| What is needed |
Only lines holding the word "bookmarks" are wanted from the records; copy all of them.

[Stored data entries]
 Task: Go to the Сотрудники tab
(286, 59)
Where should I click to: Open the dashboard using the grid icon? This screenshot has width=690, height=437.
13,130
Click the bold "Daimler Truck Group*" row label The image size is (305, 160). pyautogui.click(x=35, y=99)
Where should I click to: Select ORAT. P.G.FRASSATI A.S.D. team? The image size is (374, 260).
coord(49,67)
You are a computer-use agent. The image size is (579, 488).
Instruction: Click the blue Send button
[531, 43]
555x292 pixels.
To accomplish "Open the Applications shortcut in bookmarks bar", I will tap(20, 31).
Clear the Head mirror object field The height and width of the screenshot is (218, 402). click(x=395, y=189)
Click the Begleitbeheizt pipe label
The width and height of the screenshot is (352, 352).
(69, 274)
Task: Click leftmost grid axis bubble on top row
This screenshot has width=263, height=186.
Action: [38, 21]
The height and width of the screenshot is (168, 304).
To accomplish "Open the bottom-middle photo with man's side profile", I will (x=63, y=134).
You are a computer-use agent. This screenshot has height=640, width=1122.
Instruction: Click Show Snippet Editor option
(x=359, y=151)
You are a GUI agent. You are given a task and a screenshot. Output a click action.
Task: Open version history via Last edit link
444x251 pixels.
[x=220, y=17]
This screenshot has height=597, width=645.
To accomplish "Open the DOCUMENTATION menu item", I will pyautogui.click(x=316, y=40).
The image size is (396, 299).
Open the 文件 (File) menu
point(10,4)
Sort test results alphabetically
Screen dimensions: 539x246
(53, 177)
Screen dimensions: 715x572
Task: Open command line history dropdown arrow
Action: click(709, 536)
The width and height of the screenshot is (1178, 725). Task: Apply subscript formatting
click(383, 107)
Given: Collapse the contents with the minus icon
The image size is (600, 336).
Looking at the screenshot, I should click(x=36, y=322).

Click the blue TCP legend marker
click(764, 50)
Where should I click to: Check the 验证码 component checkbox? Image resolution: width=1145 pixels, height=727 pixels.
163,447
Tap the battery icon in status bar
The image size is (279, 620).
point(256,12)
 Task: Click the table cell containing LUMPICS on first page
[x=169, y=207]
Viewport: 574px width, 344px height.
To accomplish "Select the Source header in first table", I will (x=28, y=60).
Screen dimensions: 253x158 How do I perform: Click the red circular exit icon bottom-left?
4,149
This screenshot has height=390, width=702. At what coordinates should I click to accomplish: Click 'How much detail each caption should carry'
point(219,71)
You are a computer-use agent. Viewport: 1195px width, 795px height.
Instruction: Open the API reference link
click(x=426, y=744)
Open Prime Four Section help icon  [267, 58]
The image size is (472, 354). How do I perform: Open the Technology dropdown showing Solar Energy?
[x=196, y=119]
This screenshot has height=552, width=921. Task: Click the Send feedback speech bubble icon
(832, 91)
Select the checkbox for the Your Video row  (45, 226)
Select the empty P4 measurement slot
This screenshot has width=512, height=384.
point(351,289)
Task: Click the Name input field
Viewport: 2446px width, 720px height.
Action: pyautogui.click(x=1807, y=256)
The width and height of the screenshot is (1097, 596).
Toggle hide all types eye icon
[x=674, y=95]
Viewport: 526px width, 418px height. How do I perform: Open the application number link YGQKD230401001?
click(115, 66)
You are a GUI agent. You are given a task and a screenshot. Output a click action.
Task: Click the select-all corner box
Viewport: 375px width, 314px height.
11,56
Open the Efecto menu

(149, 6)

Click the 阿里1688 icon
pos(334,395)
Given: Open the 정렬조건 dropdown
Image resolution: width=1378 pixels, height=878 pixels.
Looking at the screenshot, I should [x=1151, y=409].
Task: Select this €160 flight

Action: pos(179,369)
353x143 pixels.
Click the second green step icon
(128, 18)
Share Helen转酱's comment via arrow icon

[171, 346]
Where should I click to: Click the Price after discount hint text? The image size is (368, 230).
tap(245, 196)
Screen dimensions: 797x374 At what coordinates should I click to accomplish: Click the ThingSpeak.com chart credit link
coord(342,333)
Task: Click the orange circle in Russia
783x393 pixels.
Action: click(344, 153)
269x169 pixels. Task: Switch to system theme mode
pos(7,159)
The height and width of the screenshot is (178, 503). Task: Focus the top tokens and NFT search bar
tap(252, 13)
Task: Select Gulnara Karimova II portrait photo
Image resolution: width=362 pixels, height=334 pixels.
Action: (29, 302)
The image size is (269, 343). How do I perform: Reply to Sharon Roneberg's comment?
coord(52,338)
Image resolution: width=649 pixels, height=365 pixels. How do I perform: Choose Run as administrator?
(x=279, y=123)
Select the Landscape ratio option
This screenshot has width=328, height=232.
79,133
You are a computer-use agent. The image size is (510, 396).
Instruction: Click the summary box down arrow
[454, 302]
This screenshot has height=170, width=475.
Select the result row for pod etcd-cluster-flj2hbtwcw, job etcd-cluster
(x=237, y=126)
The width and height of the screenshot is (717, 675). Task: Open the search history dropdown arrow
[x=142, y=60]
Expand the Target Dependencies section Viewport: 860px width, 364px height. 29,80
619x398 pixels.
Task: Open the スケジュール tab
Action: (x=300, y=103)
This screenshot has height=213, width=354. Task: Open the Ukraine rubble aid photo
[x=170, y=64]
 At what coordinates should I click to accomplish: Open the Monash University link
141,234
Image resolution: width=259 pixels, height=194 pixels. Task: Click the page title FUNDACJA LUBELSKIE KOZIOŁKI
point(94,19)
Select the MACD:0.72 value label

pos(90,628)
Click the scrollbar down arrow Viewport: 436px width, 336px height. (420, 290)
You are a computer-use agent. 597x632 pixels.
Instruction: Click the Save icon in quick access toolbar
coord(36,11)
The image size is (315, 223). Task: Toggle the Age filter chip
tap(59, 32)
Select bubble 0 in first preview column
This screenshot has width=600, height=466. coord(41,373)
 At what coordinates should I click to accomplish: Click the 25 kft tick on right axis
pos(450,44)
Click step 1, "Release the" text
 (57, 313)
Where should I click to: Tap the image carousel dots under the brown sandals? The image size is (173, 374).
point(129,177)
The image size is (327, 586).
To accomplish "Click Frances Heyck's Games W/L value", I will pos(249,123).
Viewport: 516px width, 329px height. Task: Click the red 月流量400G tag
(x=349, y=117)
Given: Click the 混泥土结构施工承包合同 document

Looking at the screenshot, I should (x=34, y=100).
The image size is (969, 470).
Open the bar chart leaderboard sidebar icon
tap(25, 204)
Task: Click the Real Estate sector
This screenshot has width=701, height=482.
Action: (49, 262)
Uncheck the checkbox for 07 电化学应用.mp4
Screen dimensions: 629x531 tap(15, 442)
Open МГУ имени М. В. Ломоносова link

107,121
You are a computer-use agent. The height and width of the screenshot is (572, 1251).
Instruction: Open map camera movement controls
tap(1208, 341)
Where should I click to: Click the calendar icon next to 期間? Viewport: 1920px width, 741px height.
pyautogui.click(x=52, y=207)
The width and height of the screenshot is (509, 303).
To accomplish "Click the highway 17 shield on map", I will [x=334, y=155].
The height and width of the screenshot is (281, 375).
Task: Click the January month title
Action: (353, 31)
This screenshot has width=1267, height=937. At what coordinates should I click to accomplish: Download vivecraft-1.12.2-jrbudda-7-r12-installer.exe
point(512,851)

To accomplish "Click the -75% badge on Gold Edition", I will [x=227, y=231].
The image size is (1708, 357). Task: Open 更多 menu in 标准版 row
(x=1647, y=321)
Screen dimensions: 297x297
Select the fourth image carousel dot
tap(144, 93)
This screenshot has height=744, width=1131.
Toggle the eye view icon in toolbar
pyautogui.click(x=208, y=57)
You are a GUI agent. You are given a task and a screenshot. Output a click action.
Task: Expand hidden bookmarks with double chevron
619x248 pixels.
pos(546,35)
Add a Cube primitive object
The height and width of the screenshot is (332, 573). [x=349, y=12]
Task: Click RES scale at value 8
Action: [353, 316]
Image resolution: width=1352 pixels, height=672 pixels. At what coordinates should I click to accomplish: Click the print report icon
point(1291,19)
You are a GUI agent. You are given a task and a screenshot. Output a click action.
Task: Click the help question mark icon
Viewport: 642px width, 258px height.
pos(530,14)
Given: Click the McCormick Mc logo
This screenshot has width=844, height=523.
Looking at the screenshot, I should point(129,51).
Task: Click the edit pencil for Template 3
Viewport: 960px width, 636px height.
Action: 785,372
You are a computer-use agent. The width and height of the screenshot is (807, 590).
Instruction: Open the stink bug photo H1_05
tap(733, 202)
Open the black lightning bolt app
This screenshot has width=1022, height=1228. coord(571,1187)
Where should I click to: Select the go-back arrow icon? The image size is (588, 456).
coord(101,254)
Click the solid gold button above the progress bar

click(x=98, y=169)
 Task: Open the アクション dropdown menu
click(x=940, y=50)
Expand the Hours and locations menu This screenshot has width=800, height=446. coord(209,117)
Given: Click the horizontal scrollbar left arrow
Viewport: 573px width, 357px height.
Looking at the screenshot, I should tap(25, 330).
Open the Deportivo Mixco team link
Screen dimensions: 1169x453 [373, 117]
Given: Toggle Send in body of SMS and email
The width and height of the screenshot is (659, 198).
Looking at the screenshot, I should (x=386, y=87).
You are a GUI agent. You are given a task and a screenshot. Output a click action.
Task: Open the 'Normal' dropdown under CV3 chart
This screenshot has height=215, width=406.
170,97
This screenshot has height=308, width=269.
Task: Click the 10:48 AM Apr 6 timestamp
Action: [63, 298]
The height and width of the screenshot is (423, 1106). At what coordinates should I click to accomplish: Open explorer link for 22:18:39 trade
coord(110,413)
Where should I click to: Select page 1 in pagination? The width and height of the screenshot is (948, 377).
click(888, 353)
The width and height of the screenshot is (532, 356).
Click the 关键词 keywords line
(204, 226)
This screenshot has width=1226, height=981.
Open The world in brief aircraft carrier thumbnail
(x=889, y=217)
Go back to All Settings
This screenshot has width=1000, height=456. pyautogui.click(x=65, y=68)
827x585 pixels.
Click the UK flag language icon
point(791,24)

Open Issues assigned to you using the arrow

| Output |
To accomplish "Open the Applications shortcut in bookmarks bar", I will tap(20, 31).
Task: Expand hidden bookmarks with double chevron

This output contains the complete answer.